The film revolves around James Donahue’s (James Allen McCune) ongoing quest to find the remains or whereabouts of his sister Heather, who went missing in the Burkittsville, Maryland woods known as “Black Hills” over a decade ago. James gets the assistance of his friend Lisa (Callie Hernandez), Peter (Brandon Scott), and Ashley (Corbin Reid) to help him in traveling to the famous Black Hills Woods in order to see if they can find any clues as to what force abducted Heather all these years ago. They are guided by Lane and Talia (Wes Robinson and Valorie Curry), a couple of locals who agree to guide them in addition to setting up a campground with them over the course of a few days.
To the surprise of no one but them, apparently, it dawns on them that this wasn’t such a great idea, and before-long, they are scrambling for their safety and their lives as the time of day becomes indistinguishable and their navigation increasingly becomes more and more abstract, as in the first film. The ideas of being lost and completely helpless in these woods is far more downplayed in this particular film, maybe because of the aesthetic, maybe because of the general muchness of the genre, but for whatever reason, it doesn’t feel like the same level of suspense in the original film is present in Blair Witch, nor does it even feel close to capturing it.

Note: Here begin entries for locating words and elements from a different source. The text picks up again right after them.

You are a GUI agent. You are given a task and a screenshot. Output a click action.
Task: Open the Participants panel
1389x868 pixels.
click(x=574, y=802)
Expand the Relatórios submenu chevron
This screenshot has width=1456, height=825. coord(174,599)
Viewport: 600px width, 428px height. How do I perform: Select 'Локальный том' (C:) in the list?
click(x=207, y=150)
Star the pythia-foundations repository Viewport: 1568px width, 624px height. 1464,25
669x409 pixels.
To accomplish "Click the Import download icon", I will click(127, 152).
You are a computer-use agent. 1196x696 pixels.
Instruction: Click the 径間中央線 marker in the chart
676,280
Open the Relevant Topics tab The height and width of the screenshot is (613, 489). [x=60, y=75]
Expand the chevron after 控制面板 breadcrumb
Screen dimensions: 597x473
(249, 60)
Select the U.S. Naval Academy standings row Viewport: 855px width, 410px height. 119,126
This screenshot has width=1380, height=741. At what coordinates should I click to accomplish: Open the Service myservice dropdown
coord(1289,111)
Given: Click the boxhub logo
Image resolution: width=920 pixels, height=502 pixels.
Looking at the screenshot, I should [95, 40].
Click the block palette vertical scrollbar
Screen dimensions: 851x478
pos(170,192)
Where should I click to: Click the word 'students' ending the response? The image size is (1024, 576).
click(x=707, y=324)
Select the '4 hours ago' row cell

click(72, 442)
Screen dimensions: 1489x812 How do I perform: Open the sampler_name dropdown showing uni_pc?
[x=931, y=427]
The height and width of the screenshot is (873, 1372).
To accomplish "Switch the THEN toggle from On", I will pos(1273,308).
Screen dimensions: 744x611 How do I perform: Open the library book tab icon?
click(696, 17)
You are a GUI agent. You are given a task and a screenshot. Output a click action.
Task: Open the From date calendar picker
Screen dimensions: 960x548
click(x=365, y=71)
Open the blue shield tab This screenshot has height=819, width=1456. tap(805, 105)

Blair Witch has one great sequence and it comes near the end and represents pure claustrophobic hell, to a degree I haven’t seen since I watched The Descent. It’s terrifying and exceptionally captured, making the audience feel as if they are being suffocated and held physically helpless in a mushy, dirty pit of humid filth. The rest feels run-of-the-mill, incapable of coming close to even expanding upon the depth and mythology of what the Blair Witch actually is let alone creating a serviceable, effective cheapie in a year that has been fairly successful for horror. Much has been made about how Wingard and company managed to operate in complete secrecy during the course of the production on this film under the fake name “The Woods;” perhaps they should’ve conjured up an entirely different concept too, as this is a remarkably unremarkable entry in Wingard’s strong filmography, which really showed untold potential with 2013’s You’re Next.